To tylko fragment regulacji, które mają obowiązywać w segmencie dotyczącym AI. Jeśli jesteście ciekawi co jeszcze zostało tam umieszczone, to możecie przeczytać resztę na stronie Parlamentu Europejskiego.
Co będzie leżeć w obowiązkach firm?
Jednak nie znajdziecie tam ustaleń odnośnie wymagań jakie mają zostać nałożone na firmy udostępniające sztuczną inteligencję do użytkowania.
„W bardzo krótkiej perspektywie kompromis w sprawie unijnej ustawy o sztucznej inteligencji nie będzie miał dużego, bezpośredniego wpływu na uznanych projektantów sztucznej inteligencji z siedzibą w USA, ponieważ zgodnie z jego warunkami prawdopodobnie zacznie obowiązywać dopiero w 2025 r.”
Najwięksi giganci dostarczający usługi oparte o AI to: OpenAI, Microsoft, Google i Meta. Ci wszyscy będą zapewne zacięcie walczyć w najbliższym czasie. Chociażby ze względu na fakt, że nie ustalono jeszcze żadnych konkretnych nakazów i zakazów wycelowanych bezpośrednio w ich stronę. Mowa jedynie o klarowności i przejrzystości wymaganych od firm.

Wprowadzane przepisy w UE mogą być podstawą dla innych krajów w tym USA, aby stworzyć własne ustawy.

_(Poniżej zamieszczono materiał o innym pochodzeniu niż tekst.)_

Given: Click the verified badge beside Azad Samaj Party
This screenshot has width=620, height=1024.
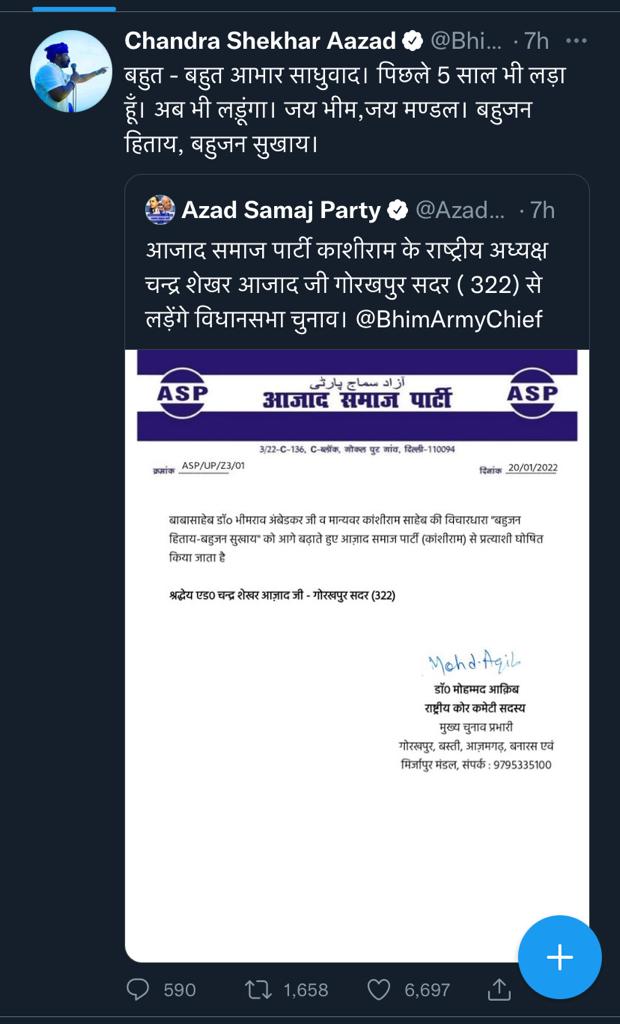Looking at the screenshot, I should click(x=397, y=210).
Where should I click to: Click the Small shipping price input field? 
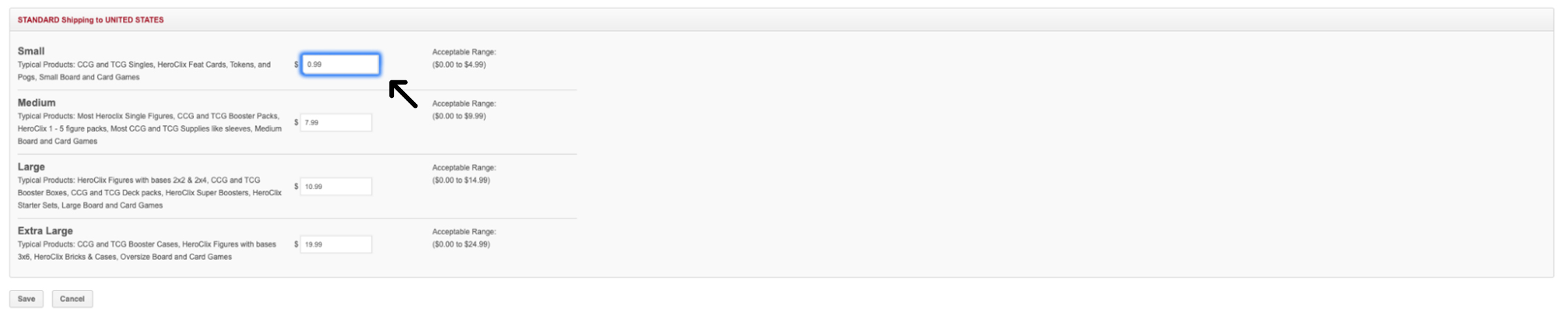pyautogui.click(x=340, y=64)
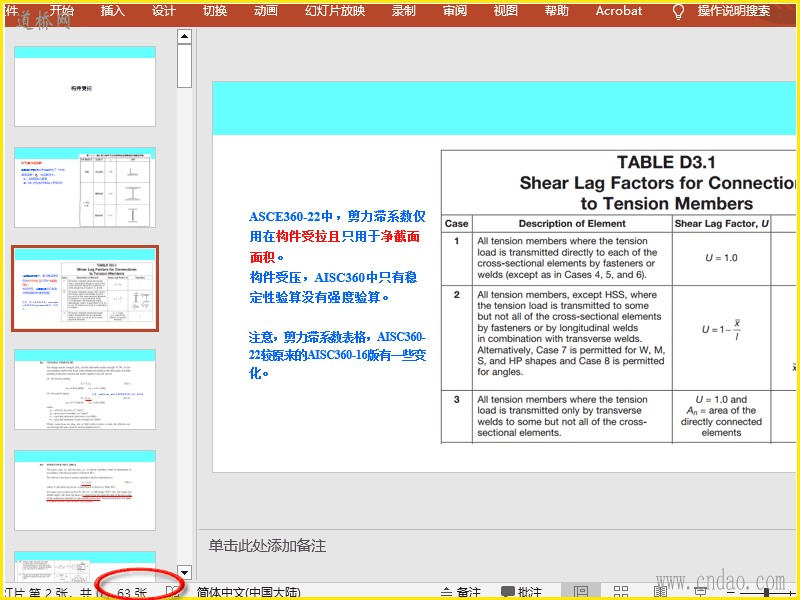The image size is (800, 600).
Task: Open the Acrobat ribbon tab
Action: (619, 11)
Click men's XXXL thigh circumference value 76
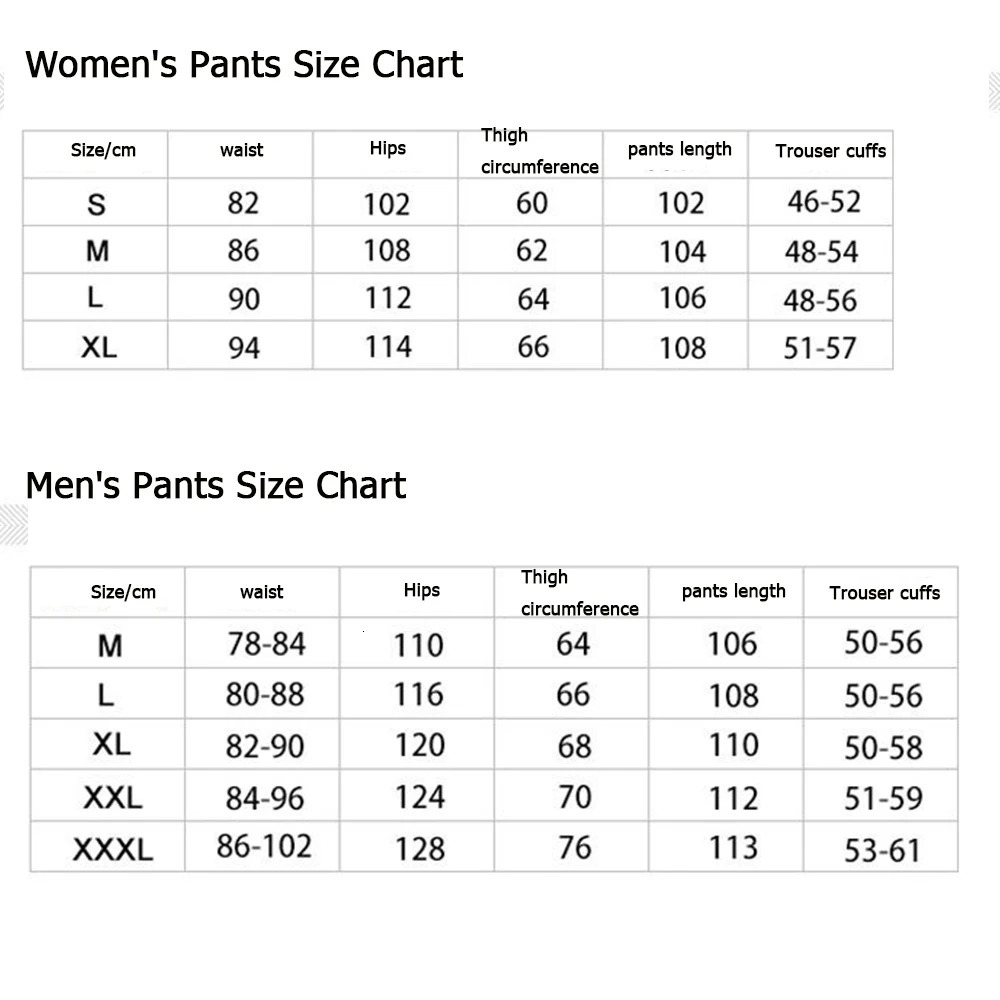Image resolution: width=1000 pixels, height=1000 pixels. pos(575,847)
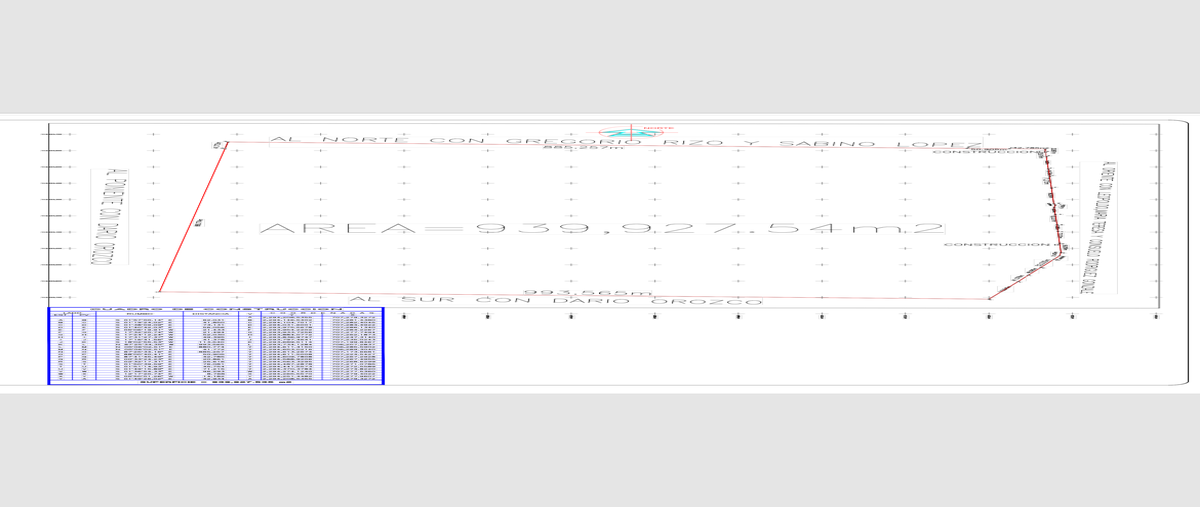Click the 'AL PONIENTE CON DARIO OROZCO' vertical label
This screenshot has width=1200, height=507.
click(107, 218)
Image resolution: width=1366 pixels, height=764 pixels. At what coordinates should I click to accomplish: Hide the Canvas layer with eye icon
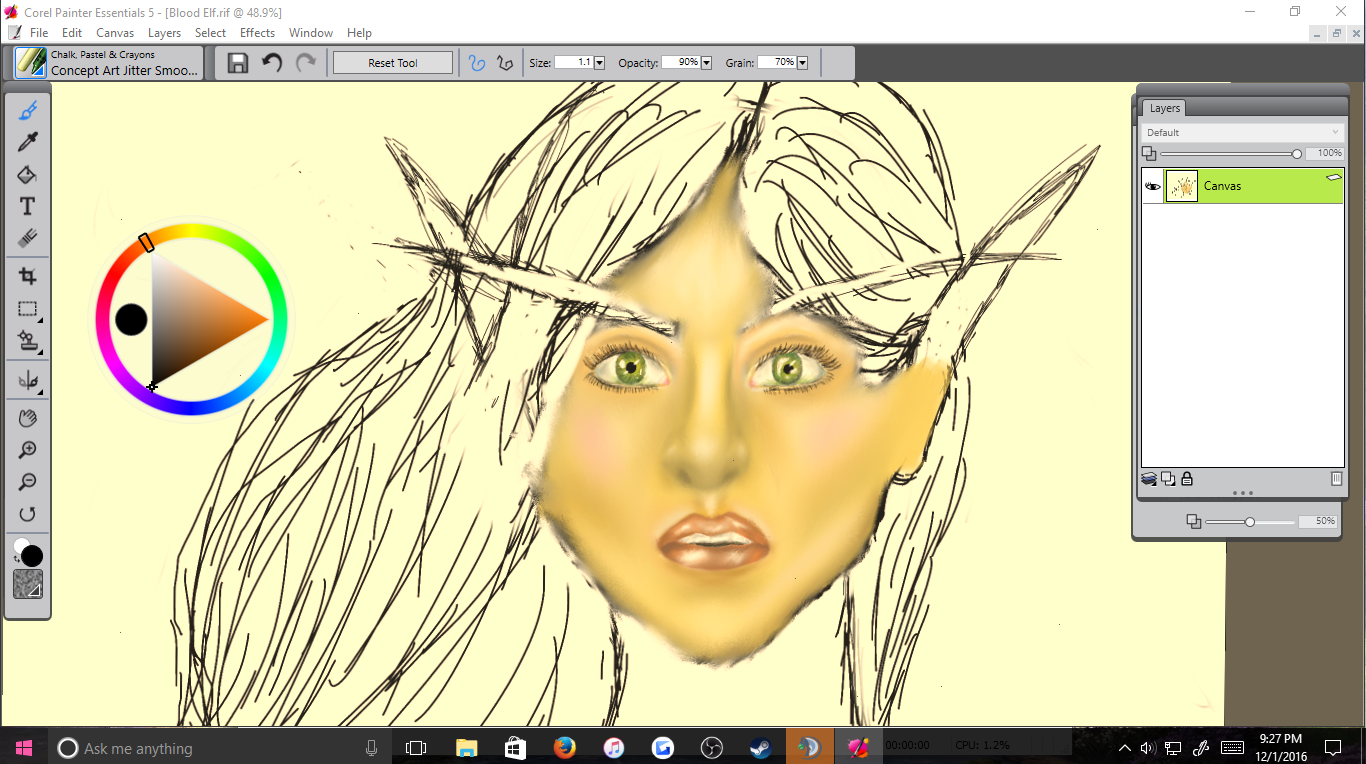coord(1153,186)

Jednak nie wiadomo jak szybko dojdzie do podjęcia rozmów i działań w Stanach Zjednoczonych.
Spór i złagodzenie rygoru
Szybki rozwój AI sprawił, że regulowanie działań w jej zakresie stało się skomplikowane. Coraz więcej możecie zrobić przy użyciu sztucznej inteligencji, co niesie ogromne ryzyko z tym związane. Musiały powstać rygorystyczne przepisy, co niestety wzbudziło obawy niektórych państw członkowskich. Między innymi, że UE będzie mało zachęcającym rynkiem dla rozwoju AI.
W związku z tym niektóre przepisy zostały złagodzone w porównaniu z ich pierwszą wersją jak chociażby wprowadzono dwupoziomowy system identyfikacji AI oraz wyjątki dla organów ścigania, kiedy mogą wykorzystać AI do takich działań jak zdalna identyfikacja biometryczna.

Niezgodność powstała również w kwestii wykorzystywania pozornie publicznych danych, ale jednak mogących mieć charakter wrażliwych czy nawet chronionych prawem autorskim. Niestety na ten moment nie doszło do ustanowienia nowych przepisów w tej kwestii, zatem aktualnie firmy muszą przestrzegać jedynie wytycznych RODO. Jednak te mogą nie być gotowe na wyzwania związane z wykorzystywaniem danych przez sztuczną inteligencję.
Ustawa Unii Europejskiej o sztucznej inteligencji ma przypuszczalnie nie nakładać surowych kar na twórców oprogramowania open source, badaczy czy mniejsze firmy pracujące na dalszych etapach tworzenia.
Stworzone ustalenia mają być drogowskazem dla krajów wchodzących w skład Unii Europejskiej oraz innych krajów w zakresie używania sztucznej inteligencji. Przyszłe oprogramowania będą musiały dostosować się do ustawy i jej wymogów. Jednak prawdopodobnie dopiero za 2 lata od momentu wejścia w życie. Do tego czasu jej treść może się jeszcze zmienić.